*GOAL OF THE EXERCISE*: Count the lines of the records that contain the string "pixels" and reply with the number alone.

*DATA LISTING*:

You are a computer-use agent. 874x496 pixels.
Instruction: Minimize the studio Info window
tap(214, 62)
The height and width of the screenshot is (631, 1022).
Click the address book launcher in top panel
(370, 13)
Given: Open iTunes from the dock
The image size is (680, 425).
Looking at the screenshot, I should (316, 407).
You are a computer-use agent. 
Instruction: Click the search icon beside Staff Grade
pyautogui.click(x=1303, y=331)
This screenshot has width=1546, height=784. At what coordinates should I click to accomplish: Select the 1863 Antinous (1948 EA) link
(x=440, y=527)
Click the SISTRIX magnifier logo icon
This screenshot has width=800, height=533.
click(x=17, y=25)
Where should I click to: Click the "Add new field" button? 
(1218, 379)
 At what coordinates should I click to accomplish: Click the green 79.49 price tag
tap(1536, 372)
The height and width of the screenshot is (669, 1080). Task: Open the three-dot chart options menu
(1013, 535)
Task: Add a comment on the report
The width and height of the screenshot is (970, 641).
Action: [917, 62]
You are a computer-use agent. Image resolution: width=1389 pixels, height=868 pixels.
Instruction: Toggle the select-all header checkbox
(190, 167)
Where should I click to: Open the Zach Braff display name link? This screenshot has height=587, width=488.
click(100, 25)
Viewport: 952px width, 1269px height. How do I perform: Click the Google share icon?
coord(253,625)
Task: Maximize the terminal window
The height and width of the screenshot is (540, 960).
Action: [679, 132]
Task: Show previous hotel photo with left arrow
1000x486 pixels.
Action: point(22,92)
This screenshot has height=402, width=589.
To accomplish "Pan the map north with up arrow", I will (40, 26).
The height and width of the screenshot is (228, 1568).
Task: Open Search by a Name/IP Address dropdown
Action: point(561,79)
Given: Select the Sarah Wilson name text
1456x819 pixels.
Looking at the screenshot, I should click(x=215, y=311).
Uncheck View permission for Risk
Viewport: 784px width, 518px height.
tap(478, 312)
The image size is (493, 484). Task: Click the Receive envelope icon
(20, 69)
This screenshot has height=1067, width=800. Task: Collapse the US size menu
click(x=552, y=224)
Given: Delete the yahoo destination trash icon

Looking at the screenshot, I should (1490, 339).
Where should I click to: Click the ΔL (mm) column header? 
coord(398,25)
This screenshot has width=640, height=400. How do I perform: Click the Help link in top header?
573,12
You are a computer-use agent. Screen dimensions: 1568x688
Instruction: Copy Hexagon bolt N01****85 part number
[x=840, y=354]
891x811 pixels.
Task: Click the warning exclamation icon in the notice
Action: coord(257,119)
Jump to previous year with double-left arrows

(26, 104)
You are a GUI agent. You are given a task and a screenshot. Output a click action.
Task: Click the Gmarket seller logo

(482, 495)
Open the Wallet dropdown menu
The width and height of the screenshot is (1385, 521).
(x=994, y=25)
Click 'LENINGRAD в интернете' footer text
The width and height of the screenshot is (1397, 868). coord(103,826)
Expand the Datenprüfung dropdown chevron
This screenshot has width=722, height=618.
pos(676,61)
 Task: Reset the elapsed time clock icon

*COMPLETE RESPONSE*: 5